-------- Exercise input

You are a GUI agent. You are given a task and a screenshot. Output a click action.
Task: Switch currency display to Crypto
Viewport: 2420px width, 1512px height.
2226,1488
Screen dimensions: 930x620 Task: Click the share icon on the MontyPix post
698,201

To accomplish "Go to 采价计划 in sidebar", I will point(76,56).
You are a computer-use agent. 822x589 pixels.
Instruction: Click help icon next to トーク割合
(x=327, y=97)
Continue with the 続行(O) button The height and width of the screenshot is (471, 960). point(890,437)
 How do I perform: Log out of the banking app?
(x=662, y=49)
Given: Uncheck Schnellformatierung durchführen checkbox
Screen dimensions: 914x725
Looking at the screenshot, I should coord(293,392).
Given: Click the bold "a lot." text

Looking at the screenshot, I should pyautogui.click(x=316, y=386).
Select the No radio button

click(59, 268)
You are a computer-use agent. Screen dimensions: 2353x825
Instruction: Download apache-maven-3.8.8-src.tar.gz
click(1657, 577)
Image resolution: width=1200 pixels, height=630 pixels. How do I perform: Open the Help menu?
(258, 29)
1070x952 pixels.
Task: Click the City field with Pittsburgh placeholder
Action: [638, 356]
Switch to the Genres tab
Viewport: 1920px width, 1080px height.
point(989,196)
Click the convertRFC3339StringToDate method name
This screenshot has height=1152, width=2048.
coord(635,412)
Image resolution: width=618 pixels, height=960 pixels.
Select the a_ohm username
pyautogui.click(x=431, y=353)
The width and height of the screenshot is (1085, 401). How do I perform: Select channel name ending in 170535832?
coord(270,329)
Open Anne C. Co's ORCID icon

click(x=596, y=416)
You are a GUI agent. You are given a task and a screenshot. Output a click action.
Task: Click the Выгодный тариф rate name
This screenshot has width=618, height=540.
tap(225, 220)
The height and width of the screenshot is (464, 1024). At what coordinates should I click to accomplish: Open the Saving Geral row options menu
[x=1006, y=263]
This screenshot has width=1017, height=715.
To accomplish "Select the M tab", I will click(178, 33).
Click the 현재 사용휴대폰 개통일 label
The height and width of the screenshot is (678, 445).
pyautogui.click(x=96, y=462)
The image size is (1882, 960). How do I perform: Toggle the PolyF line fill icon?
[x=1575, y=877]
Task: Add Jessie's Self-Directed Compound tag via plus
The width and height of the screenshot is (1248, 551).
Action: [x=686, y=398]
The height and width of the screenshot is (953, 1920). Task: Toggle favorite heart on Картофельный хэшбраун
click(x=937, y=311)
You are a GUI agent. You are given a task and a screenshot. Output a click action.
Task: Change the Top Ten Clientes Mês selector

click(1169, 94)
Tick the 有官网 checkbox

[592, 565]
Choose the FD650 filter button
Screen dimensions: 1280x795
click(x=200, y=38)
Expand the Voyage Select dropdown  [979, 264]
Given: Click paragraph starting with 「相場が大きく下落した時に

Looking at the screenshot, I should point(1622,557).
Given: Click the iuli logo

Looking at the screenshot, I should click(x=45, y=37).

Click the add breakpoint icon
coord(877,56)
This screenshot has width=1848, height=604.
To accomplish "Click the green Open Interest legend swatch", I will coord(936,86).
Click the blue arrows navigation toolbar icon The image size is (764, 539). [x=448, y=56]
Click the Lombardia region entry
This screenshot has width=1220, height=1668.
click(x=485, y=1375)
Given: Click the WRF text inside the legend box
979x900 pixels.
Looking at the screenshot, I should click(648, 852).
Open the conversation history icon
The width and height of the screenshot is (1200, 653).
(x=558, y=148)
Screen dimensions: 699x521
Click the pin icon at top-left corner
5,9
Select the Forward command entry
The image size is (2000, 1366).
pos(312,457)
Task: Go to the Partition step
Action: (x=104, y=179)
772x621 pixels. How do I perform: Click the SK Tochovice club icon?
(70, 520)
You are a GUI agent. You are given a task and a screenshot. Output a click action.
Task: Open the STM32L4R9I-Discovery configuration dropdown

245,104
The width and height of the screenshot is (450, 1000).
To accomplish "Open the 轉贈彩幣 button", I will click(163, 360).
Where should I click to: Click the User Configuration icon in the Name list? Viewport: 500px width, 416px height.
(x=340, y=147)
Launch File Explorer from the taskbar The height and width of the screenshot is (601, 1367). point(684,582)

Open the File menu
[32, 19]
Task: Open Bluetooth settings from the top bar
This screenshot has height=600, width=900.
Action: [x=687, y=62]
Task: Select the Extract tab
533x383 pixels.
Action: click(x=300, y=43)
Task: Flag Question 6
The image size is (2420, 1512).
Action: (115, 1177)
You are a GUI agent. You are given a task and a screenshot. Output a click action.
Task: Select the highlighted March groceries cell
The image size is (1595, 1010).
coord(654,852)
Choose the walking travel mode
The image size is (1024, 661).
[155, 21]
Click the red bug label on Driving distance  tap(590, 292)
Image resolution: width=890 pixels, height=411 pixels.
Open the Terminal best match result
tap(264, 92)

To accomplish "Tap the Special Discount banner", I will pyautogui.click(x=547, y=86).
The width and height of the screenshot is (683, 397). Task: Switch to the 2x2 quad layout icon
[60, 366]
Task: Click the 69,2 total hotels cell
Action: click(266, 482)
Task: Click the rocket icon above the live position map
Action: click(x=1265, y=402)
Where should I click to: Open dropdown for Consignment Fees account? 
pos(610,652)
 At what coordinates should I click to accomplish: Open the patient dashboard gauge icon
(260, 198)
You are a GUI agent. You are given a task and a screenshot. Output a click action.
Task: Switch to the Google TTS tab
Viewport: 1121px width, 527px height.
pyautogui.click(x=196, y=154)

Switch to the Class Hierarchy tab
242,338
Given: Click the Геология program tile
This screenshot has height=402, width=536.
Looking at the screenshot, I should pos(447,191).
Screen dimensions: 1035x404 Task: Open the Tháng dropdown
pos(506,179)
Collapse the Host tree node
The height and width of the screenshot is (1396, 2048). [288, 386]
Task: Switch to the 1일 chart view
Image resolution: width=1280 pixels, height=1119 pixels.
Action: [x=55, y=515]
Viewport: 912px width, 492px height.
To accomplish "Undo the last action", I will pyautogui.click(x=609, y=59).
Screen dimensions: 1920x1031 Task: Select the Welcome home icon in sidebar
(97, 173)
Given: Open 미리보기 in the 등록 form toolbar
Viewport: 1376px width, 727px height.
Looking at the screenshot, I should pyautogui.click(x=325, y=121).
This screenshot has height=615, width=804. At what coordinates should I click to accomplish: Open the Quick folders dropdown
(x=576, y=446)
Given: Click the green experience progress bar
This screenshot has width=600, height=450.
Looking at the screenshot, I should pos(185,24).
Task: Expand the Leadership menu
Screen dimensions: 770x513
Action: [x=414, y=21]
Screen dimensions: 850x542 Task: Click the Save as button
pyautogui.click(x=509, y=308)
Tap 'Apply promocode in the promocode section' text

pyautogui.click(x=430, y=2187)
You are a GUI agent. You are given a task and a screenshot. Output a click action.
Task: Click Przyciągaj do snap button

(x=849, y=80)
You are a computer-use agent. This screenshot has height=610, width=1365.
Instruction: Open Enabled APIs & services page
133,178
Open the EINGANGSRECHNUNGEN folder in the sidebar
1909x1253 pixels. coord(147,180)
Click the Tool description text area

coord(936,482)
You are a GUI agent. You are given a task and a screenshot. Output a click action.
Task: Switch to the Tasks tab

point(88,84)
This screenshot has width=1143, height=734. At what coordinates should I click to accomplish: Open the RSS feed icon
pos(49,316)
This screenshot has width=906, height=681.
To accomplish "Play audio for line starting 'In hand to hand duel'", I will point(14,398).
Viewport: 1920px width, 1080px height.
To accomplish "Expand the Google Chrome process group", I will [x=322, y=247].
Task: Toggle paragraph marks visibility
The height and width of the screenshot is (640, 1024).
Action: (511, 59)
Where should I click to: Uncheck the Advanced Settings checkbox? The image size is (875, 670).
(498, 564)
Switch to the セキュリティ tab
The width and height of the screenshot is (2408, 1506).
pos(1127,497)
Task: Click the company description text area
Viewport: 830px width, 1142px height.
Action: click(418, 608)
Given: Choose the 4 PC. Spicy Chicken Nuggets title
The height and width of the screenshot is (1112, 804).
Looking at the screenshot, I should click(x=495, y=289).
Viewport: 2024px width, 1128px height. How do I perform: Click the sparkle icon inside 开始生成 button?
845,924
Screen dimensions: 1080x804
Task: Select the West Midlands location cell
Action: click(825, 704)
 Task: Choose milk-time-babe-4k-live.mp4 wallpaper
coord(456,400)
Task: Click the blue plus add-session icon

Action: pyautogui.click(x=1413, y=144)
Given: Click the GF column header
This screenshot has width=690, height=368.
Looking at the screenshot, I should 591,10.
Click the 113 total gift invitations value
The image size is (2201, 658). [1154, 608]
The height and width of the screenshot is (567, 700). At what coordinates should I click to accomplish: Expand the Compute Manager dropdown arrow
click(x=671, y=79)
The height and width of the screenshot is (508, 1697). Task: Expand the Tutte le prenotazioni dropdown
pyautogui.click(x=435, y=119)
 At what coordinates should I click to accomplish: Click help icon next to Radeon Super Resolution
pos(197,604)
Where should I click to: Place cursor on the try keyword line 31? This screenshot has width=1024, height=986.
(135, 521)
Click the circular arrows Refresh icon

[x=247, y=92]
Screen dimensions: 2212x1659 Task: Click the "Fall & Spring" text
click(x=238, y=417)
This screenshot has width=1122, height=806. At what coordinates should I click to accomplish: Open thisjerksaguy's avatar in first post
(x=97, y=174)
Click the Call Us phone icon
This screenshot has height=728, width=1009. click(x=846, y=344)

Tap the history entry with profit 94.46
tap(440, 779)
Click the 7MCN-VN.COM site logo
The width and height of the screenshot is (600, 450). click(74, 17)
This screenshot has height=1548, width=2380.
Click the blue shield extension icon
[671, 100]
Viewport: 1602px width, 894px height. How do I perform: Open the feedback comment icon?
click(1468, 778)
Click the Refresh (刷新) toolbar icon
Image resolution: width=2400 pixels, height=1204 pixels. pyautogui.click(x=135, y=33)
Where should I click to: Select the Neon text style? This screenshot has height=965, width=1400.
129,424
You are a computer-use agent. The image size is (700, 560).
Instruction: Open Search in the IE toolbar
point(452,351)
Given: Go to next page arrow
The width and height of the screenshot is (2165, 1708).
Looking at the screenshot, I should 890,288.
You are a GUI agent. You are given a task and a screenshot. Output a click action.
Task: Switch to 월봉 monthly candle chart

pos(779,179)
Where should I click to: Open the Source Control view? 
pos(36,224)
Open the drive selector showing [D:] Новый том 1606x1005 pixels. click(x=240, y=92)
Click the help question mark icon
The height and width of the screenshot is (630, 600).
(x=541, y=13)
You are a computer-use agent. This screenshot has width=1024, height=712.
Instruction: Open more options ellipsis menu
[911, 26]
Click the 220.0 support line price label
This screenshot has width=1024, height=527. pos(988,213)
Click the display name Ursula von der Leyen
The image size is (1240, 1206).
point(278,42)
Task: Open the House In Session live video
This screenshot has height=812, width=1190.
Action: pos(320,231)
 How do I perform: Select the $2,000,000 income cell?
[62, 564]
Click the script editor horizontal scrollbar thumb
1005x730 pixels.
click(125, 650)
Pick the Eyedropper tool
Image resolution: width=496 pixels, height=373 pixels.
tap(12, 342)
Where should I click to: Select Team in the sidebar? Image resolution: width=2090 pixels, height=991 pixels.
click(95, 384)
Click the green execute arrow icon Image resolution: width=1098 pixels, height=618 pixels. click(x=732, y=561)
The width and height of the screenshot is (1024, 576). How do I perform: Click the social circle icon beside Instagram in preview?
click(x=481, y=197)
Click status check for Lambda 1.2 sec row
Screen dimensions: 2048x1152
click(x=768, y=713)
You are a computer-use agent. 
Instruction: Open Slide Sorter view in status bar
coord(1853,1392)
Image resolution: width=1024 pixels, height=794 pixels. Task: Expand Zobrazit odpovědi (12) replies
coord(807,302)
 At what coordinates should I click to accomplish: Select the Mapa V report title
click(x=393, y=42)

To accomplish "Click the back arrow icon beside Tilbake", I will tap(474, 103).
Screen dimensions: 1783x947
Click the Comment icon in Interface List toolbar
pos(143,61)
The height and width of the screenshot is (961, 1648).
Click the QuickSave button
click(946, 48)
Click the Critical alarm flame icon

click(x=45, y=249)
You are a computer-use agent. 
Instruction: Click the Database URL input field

----------------

▶ Written problem:
Copy the listing lines from the one containing "Launch File Explorer" through the one containing "Click the red", inclusive, and swap "Bluetooth" for "Wi-Fi". Leave everything else unchanged.

▶ Reply to the exercise:
Launch File Explorer from the taskbar The height and width of the screenshot is (601, 1367). point(684,582)

Open the File menu
[32, 19]
Task: Open Wi-Fi settings from the top bar
This screenshot has height=600, width=900.
Action: [x=687, y=62]
Task: Select the Extract tab
533x383 pixels.
Action: click(x=300, y=43)
Task: Flag Question 6
The image size is (2420, 1512).
Action: (115, 1177)
You are a GUI agent. You are given a task and a screenshot. Output a click action.
Task: Select the highlighted March groceries cell
The image size is (1595, 1010).
coord(654,852)
Choose the walking travel mode
The image size is (1024, 661).
[155, 21]
Click the red bug label on Driving distance  tap(590, 292)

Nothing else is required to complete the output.